病床に伏す双子の弟の前で、日々の出来事を踊り続ける小学3年生の少女、宮本すばる。過酷な日々と大きな哀しみがダンサーとしての才能を育み、やがてバレエへの道に進ませる。元バレリーナであるキャバレー店の社長、日比野五十鈴の指導を受け続けて6年後、日本現代舞踊協会の芸術フェスティバルで「白鳥の湖」の群舞として初舞台を踏み、プロのバレエダンサーになることを決意。

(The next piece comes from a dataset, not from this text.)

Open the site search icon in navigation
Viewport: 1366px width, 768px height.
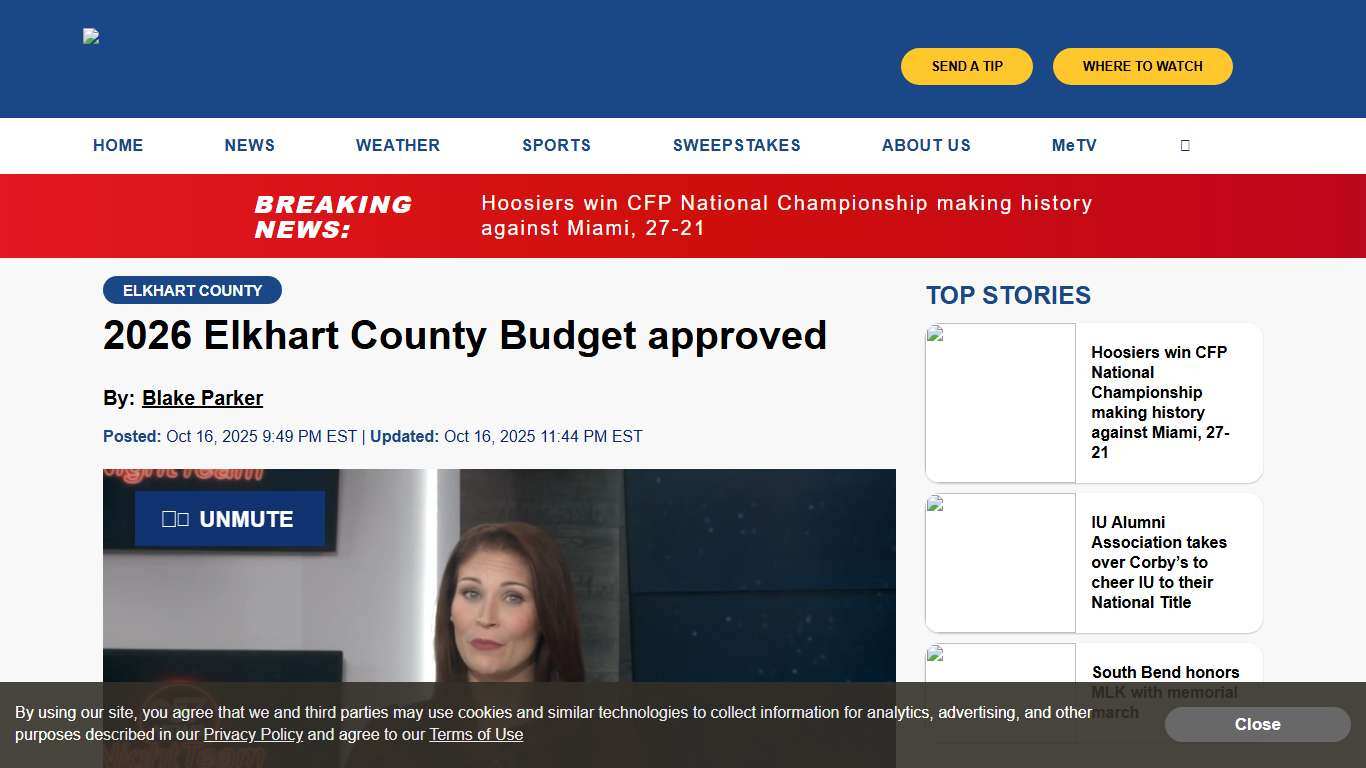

世界への登竜門である「ローザンヌ国際バレエコンクール」を目指す。コンクール後、イギリスのロイヤル・バレエ・スクールからの招きを断って、ニューヨークのシステロン・バレエ・カンパニーという小さなバレエ団に入団したすばるは、刑務所での慰問公演や、ニューヨークバレエ界の女王であるプリシラ・ロバーツとの同日同演目勝負など、数々の伝説を作り上げていく。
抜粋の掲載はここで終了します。